If plants are sticky to the touch and/or you find ants crawling on your plants, your pest is a “sucker.” Aphids, scale, mealybugs and whiteflies suck plant juices and leave behind a sweet, sticky substance called “honeydew.” Ants protect the insects from predators and feed on the sticky honeydew. Some suckers, like scale may escape notice because they are often flat or very small. To find out how to get rid of these pests, read Eco Gardening: Pesticides.

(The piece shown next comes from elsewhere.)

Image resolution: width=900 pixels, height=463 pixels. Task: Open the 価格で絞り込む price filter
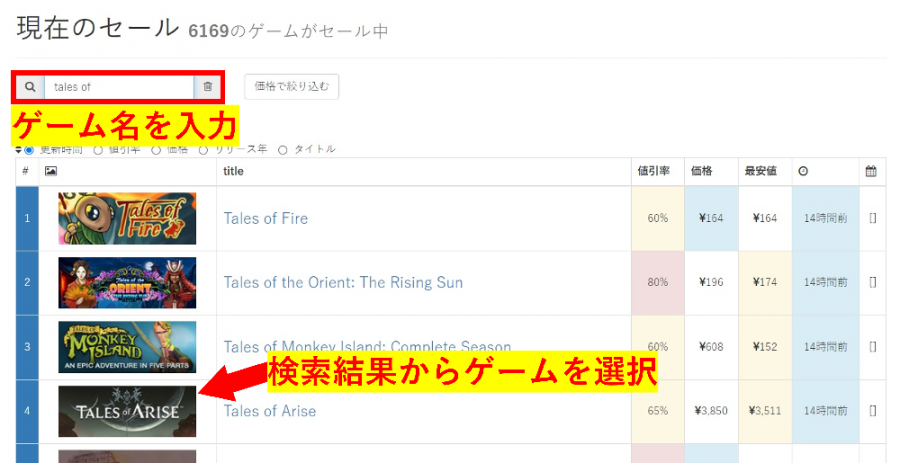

I must take a moment to mention this tiny but worthy garden adversary. Even if you have a healthy balance of predators and prey in your garden, aphids can be a problem in early spring. Keep an eye on this pest and use a gentle stream of water to knock them off and kill them. Learn why aphid populations explode in this mini video. https://www.youtube.com/watch?v=xZvGXdyC5lc
Boring Insect Pests
If the symptoms of a problem are small holes in twigs or branches, you may have a boring insect. (their larva are often “chewers.” These critters are harder to catch as by the time you find the hole they may already have hatched and left. Common boring insects include some types of beetles, sawflies and carpenter bees (the latter is harmless and can be prevented by painting wooden structures). Termites are another kind of boring insect. In most cases the best way to prevent boring insects is to prune off infected plants as soon as you see the damage and get rid of the plant waste.
Chewing Insect Pests
If plant damage includes missing parts of leaves, stems or entire plants demolished, you probably have a chewing insect pest. Chewing insects can be earwigs, caterpillars, grasshoppers and snails and slugs. (Snails and slugs are actually animals/mollusks, not insects).

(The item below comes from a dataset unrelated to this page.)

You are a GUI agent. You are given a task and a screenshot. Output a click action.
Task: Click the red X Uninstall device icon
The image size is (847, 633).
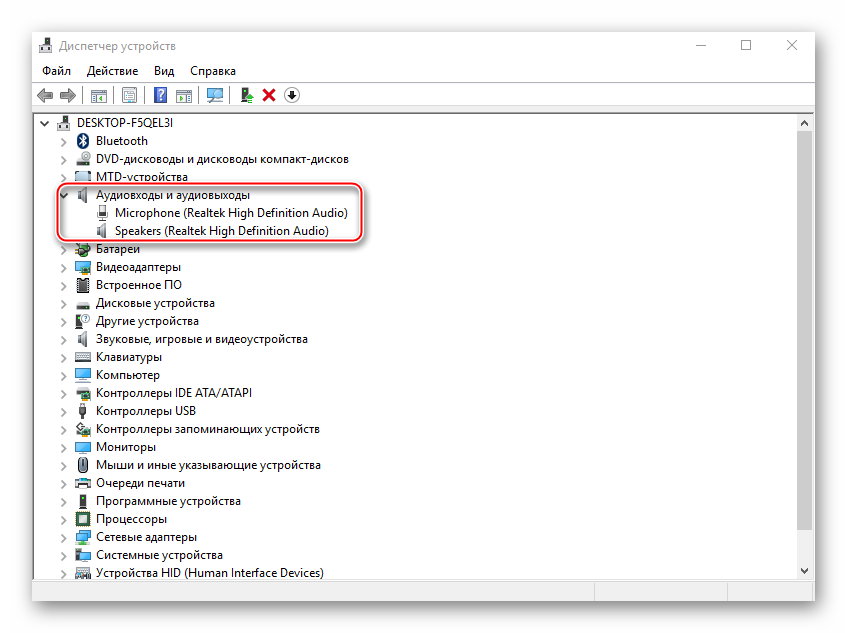[x=269, y=95]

Sometimes in the leaves of roses and leaves flowers of bougainvillea (and various other plants) may have “scalloped” leaf damage. These perfectly notched missing pieces are used by leaf-cutting bees which use them to build nests. The damage is usually not enough to harm your plants. Also, bees and other pollinators are in short supply these days, so you avoid doing anything that will further damage their populations.
It’s important to remember that insect pests are part of the “food web.” This means it’s necessary to have some present in your garden for beneficial insects and animals to eat. If you spot one grasshopper or a few aphids in your garden, it’s not a pest problem. But when pest populations begin to decimate your plants, you’ll want to take action.
Many times plants damaged by insects are already unhealthy plants susceptible to attack. To keep plants healthy, water them deeply. This ensures they have a vigorous sap flow that can help prevent most insect attacks. Read more about deep watering in Gardening 101: Watering.
To prevent insect populations from reaching high levels, check plants frequently for signs of invaders. Identify the pest and spray them off with water or handpick and/or knock them into jars of soapy water. For more information on safer alternatives, read Eco Gardening: Pesticides.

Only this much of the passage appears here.